If you have a new card that gets a 28000 score and uses 250W, you get increased performance. The only thing that allows this to work is power efficiency. Without it, that score would take 500-600W of power to achieve and neither AMD or Nvidia is willing to make a single high end core that uses that much power.
Every single process that comes through, be it 150nm, 65nm or 14nm, each new node brings with it a roughly 50% power reduction per transistor and twice the density... without BOTH these things together you don't get significantly faster chips. Twice the transistor density with the same power usage would double the power in a given area, with a 250 or 300W limit you couldn't actually get more performance. You'd have the same chip at half the size, useful but ultimately we already have that level of performance.
980 was boring because it brought an existing level of performance for a minimal saving in money from power usage.
On the other end of the scale same transistor density but half the power usage and you're limited by reticle size(largely size they can create a image over due to the light source effectively. So 600mm^2 and very poor yields at that size, doable but not great and expensive at 500mm^2, so halving power could mean theoretically 250W chip with twice the performance but it would need to be 1000mm^2 which is literally not possible.
Double transistor density AND half the power allows you to make a new chip roughly the same size, roughly the same power with roughly double the transistor count. THis is the fundamental basis around the entire chip fabrication industry... but people in this thread think performance per watt is 'new' or a change of direction.

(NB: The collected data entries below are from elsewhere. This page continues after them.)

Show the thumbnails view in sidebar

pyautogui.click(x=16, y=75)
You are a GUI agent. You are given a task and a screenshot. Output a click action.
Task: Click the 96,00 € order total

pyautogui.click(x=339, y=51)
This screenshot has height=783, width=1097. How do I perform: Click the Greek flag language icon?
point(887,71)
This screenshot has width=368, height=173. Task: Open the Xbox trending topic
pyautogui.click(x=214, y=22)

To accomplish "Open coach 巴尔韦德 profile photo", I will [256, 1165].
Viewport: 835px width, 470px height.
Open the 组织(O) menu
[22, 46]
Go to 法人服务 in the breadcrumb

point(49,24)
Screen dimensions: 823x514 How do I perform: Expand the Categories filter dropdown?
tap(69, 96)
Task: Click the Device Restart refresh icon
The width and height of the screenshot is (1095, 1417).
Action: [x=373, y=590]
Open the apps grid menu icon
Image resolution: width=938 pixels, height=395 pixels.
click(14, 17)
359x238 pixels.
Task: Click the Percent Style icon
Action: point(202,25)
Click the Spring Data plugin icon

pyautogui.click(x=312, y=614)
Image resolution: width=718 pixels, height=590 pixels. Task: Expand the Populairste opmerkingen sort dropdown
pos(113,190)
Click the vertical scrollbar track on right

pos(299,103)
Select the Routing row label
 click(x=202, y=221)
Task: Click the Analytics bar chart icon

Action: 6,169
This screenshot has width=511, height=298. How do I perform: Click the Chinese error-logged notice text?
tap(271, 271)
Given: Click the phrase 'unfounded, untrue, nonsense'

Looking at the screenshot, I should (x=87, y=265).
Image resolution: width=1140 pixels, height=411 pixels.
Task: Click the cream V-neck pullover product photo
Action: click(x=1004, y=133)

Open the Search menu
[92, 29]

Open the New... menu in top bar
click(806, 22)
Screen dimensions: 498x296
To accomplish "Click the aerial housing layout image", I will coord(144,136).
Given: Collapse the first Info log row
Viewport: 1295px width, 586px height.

Incidentally this is precisely why 20nm sucked so hard, massive cost increase(due to double patterning, longer process for manufacturing, worse yields, much more expensive and difficult tape out, which is all theoretically fine except it roughly doubled transistor density but massively missed the 50% power reduction target, it was closer to 20%. Finfets barely decrease density but drastically reduces power. 28nm-14/16nm finfets is essentially one 'normal' node with double transistor density and a little over 50% power reduction(best case as always).